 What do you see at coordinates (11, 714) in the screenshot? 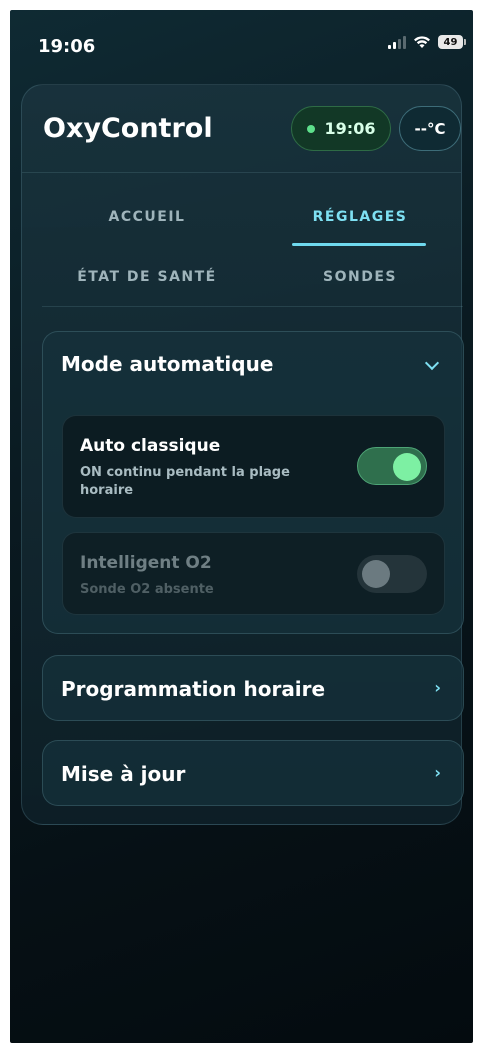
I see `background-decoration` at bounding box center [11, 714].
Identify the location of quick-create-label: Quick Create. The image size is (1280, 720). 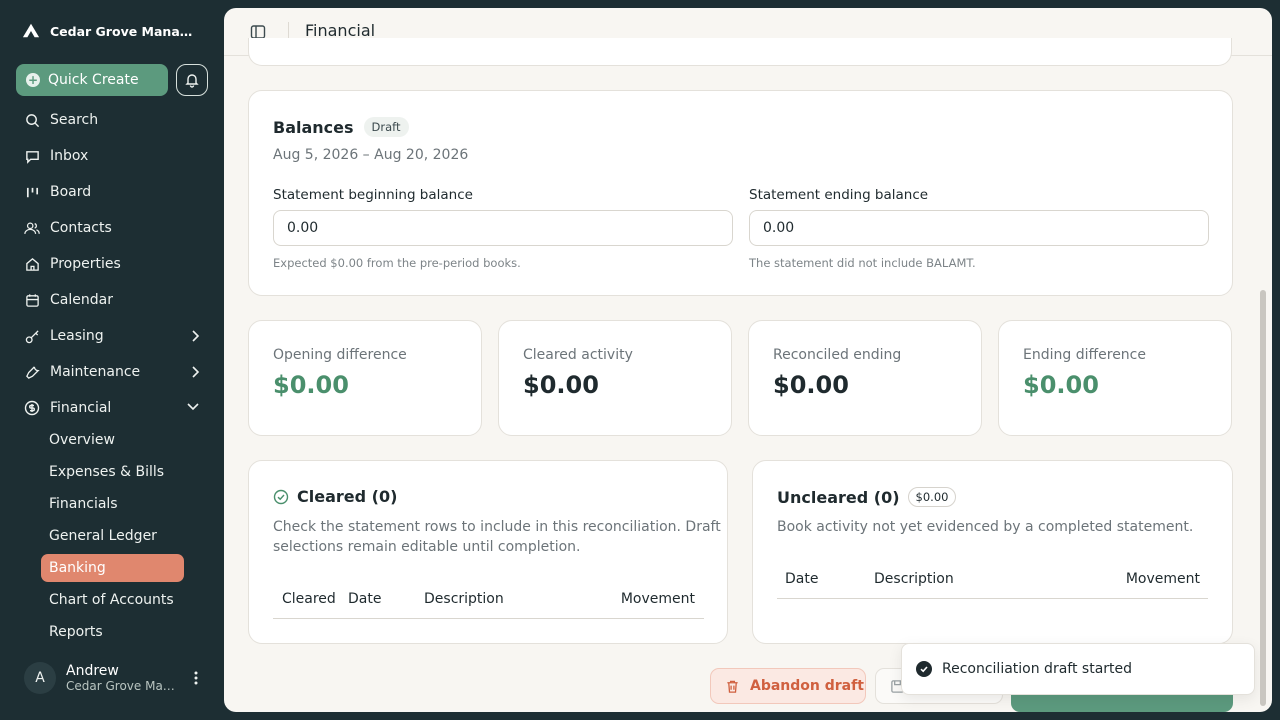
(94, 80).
* * *
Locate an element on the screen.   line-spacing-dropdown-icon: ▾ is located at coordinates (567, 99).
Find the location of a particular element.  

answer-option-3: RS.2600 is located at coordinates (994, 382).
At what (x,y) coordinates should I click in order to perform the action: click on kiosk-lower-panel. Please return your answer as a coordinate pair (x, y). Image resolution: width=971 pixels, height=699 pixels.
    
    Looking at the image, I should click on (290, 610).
* * *
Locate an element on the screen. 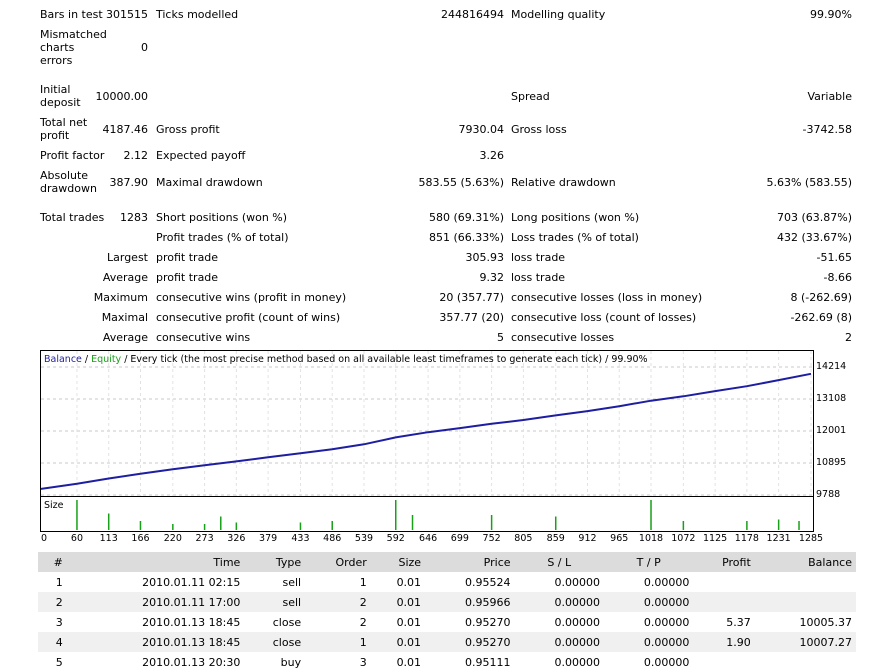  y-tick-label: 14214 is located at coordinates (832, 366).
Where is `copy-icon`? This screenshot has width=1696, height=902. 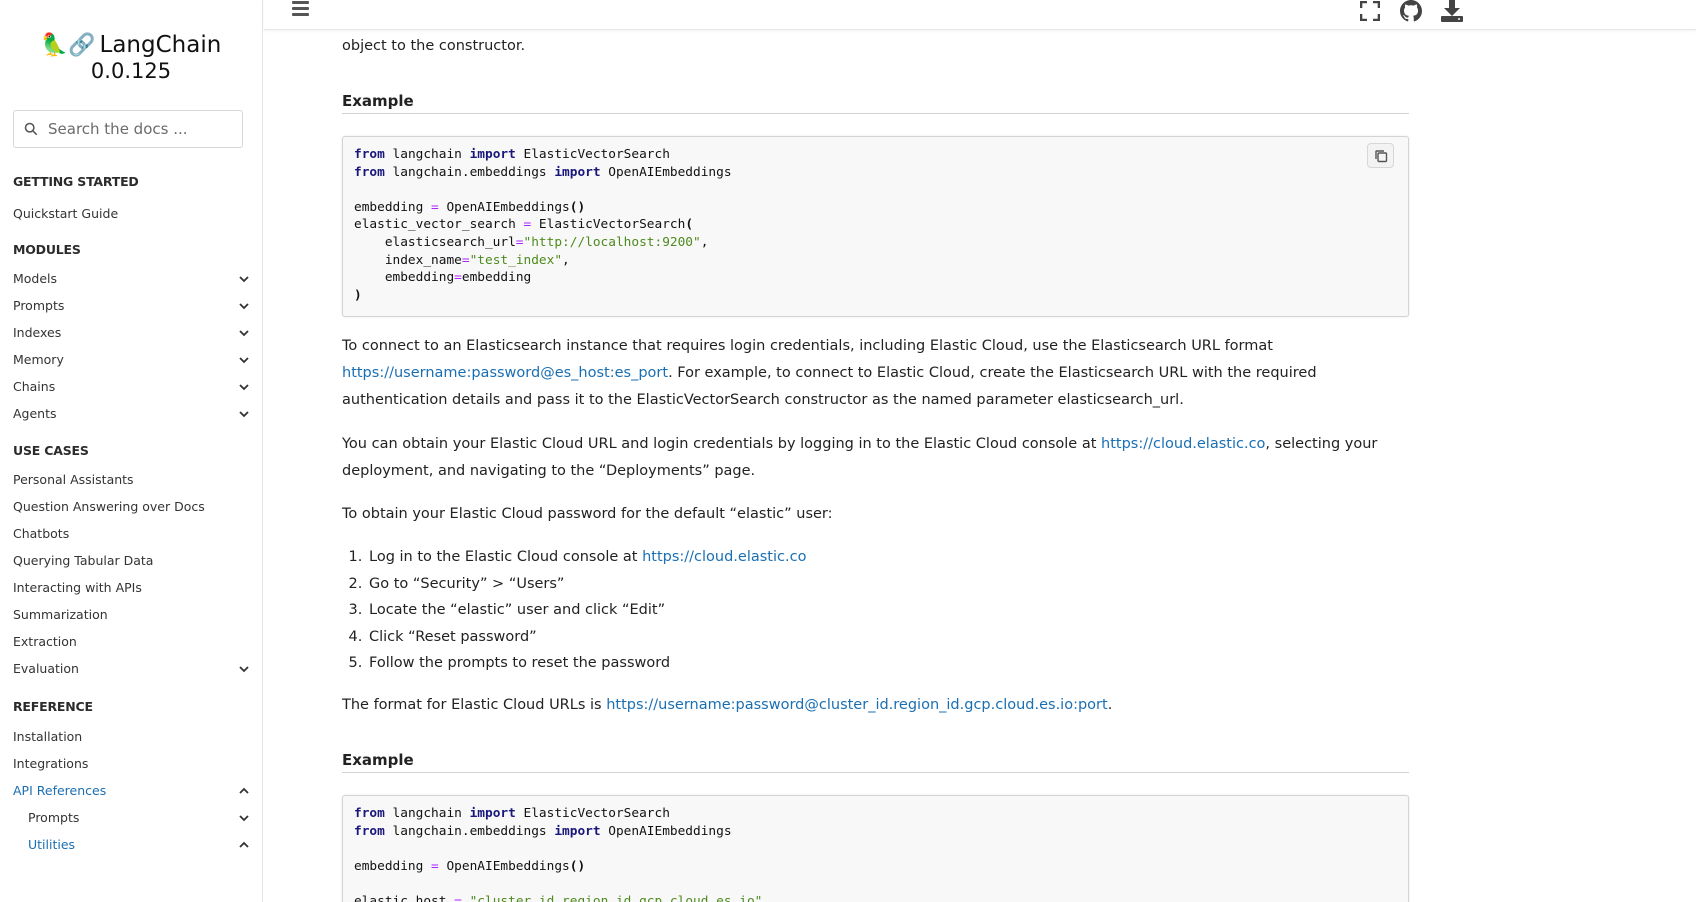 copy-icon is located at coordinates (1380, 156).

TRY IT: Retype the records above exactly, starting at the line that contains "Find the location of a particular element." and ending at the line that contains "Looking at the".

OUTPUT:
Find the location of a particular element.  

answer-option-3: RS.2600 is located at coordinates (994, 382).
At what (x,y) coordinates should I click in order to perform the action: click on kiosk-lower-panel. Please return your answer as a coordinate pair (x, y). Image resolution: width=971 pixels, height=699 pixels.
    
    Looking at the image, I should click on (290, 610).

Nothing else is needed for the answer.